Algebraic Semantics of Governed Execution: Monoidal Categories, Effect Algebras, and Coterminous Boundaries

Summary. The paper presents an algebraic semantics for governed execution, axiomatizing governance via a GovernanceAlgebra record with three axioms (safety, transparency, properness) that induce a symmetric monoidal category with verified coherence (pentagon, triangle, hexagon) where tensor composition preserves governance. Built on interaction trees and parameterized coinduction, the development is mechanized in 32 Rocq modules (~12,000 lines, 454 theorems, 0 admits) and includes an algebraic effect system restricting handlers to governance-preserving ones, capability-indexed composition with dual guarantee theorems for within_caps and gov_safe, and the capstone coterminous boundary result equating programs from four primitive morphism constructors with governed programs under interpretation. Turing completeness is preserved, unmediated I/O is excluded, governance denial is modeled as safe coinductive divergence, and the framework is parametric with OCaml extraction and property-based testing on 70,000+ inputs confirming equivalence to the runtime.
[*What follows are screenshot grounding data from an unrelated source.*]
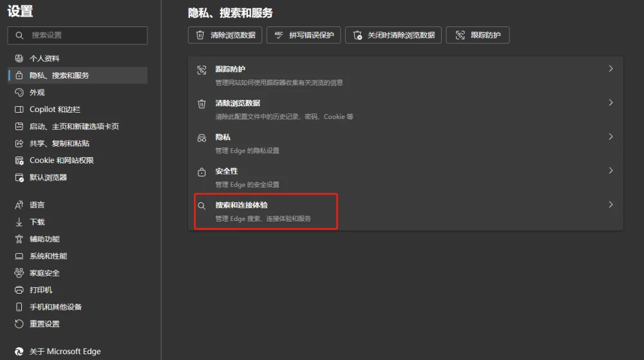Expand the 清除浏览数据 row chevron arrow
This screenshot has height=360, width=644.
[x=611, y=103]
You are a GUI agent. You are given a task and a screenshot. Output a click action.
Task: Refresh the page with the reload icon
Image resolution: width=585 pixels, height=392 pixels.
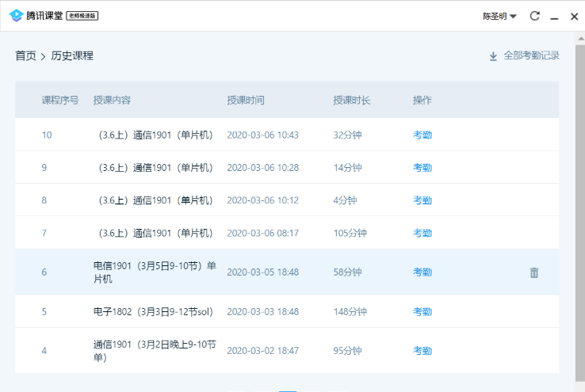tap(535, 17)
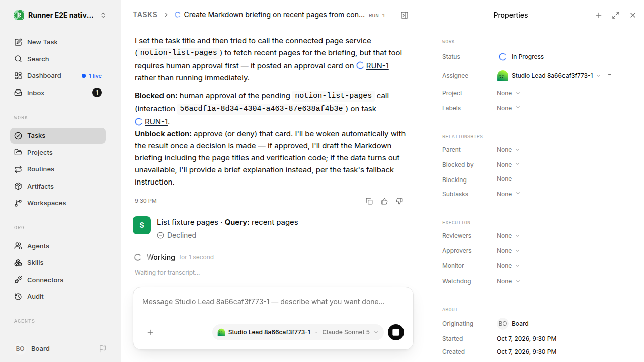The image size is (644, 362).
Task: Follow the RUN-1 link in Blocked on paragraph
Action: click(156, 122)

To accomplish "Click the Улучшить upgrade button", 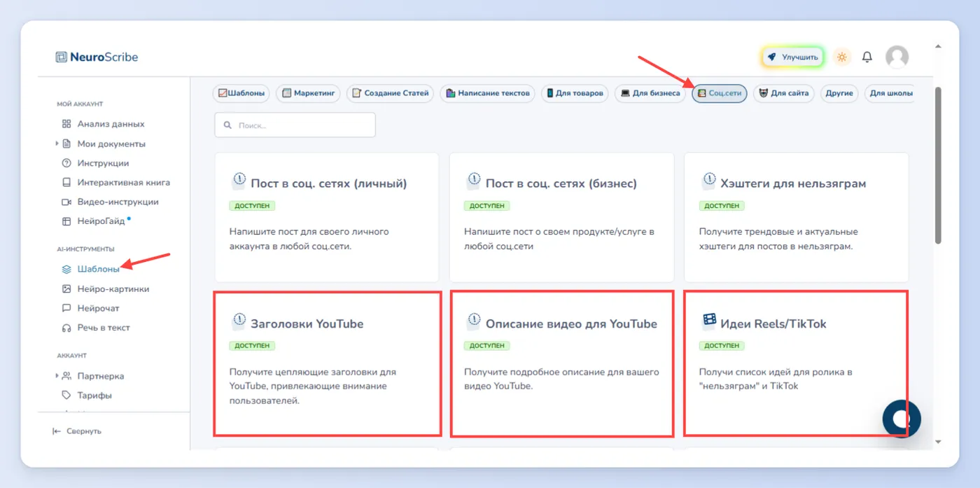I will click(793, 57).
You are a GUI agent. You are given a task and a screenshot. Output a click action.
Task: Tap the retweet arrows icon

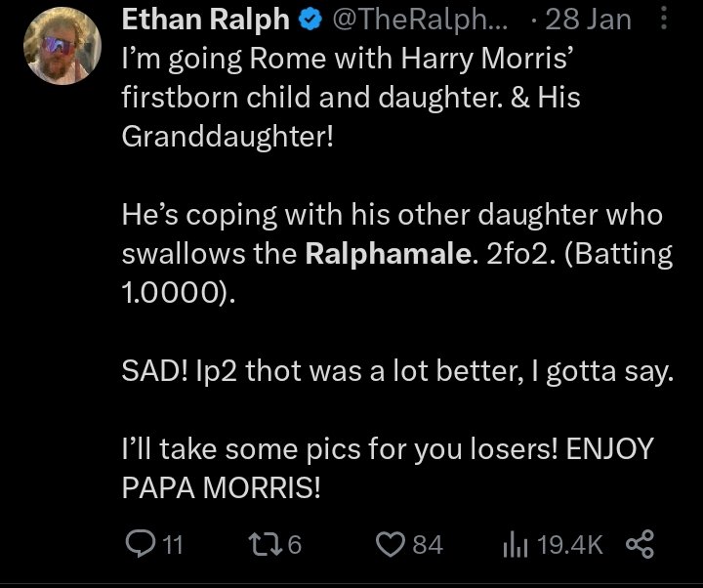point(267,544)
Significance. If the mechanized results hold, the work provides a rigorous parametric foundation for governed execution that is compositional, preserves Turing completeness, and aligns expressibility exactly with governance via the coterminous boundary. The machine-checked proofs (454 theorems, zero admits), use of interaction trees with parameterized coinduction, extensive property-based testing, and OCaml extraction to BEAM runtime are notable strengths that lend substantial credibility. This could serve as a reusable algebraic basis for safe AI effect systems and runtimes, with any instantiation of the three axioms inheriting the derived properties including convergence and goal preservation.